Work instruction 1
Using the smoking passage below, decide whether each statement agrees with it: (a) Luther Terry issued the report while serving as U.S. Surgeon General. (b) Etiquette books advised hosts who did not smoke to keep cigarettes out of the house. (c) Before the report, people smoked in their offices. Answer yes or no for each, quoting the words of the passage that decide it.
Work instruction 2
Go on with the smoking passage below, picking up right after its final sentence.

Source passage

□ □ □ □

We’ve come a long way, baby

Fifty years ago this week U.S. Surgeon General Luther Terry issued a landmark report on smoking, stating emphatically that tobacco use carried serious health risks – heart and lung disease and cancer – and that smoking was hazardous to one’s health. It was a report that in the past 50 years has drastically changed the way society views cigarettes and smoking.

Before the report, smoking was accepted everywhere. People smoked in their homes and their offices, in fine restaurants and night clubs. Ash trays were as mandatory as chairs, tables and lamps in a well-furnished home. Etiquette books suggested non-smoking hosts keep boxes of cigarettes available for their guests.

Cigarettes were considered part of a meal – after dessert, people poured a cup of coffee and lit up a cigarette.

Smoking was considered sophisticated. It was the height of cinematic gallantry and romance when Paul Henreid, in “Now, Voyager,” lit two cigarettes and handed one to Bette Davis.

□ □ □ □

(Records excerpted from a collection)
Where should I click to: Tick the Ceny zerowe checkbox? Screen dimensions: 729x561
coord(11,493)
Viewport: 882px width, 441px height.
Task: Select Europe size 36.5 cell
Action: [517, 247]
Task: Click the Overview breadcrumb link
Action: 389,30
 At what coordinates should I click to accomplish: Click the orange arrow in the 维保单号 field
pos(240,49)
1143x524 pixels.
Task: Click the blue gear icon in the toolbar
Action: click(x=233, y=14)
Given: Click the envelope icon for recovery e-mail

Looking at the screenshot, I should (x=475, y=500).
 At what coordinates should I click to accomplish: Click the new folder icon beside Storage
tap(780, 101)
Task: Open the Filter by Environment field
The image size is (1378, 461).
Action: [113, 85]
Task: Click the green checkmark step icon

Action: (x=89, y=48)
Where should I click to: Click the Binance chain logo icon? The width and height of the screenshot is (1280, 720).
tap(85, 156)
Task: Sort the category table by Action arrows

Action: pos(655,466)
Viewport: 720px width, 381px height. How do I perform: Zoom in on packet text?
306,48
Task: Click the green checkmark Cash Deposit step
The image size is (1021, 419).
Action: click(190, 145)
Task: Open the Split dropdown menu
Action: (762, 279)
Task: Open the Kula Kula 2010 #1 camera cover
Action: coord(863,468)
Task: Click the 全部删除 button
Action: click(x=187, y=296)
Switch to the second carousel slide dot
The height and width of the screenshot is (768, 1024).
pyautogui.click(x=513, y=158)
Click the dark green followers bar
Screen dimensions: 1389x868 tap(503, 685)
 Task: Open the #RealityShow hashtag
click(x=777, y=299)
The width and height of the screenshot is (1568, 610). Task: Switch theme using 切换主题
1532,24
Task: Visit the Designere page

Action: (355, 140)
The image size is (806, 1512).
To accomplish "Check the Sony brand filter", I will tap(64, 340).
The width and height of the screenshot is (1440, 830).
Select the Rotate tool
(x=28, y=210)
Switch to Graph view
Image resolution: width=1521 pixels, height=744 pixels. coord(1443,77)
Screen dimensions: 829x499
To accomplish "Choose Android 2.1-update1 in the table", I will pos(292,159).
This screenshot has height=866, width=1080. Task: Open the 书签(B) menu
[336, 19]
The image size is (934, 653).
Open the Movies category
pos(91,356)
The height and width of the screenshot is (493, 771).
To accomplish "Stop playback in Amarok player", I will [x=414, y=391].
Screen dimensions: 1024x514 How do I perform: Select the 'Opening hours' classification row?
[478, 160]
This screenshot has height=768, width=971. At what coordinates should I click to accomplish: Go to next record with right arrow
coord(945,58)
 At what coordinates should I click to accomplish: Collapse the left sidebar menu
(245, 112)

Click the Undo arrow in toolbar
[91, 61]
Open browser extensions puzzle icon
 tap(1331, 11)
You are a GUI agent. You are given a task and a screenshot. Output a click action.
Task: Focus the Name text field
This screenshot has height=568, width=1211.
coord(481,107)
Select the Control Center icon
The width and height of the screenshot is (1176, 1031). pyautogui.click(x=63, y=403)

□ □ □ □

Final answer 1
(a) Yes: "U.S. Surgeon General Luther Terry issued a landmark report on smoking"
(b) No: "Etiquette books suggested non-smoking hosts keep boxes of cigarettes available for their guests."
(c) Yes: "People smoked in their homes and their offices"

Final answer 2
Advertising jingles and slogans touted the grand image of smoking as rugged and manly, and as ladylike and sophisticated.

Today, to borrow one of those slogans, we’ve come a long way, baby. Smoking is banned in most public places. Light up a cigarette in somone else’s house and you are liable do get shoved out the door. Cigarette advertising is banned in most media, replaced by public service announcements showing people disfigured by cancer surgery, or doctors squeezing excess fat out of an aorta.

Yet smoking remains the number one preventable cause of life-threatening diseases in our country. Each year about 440,000 people in the U.S. die from smoking-related illness, according to the Center for Disease Control and Prevention.

We’ve come a long way, but we still have a long way to go.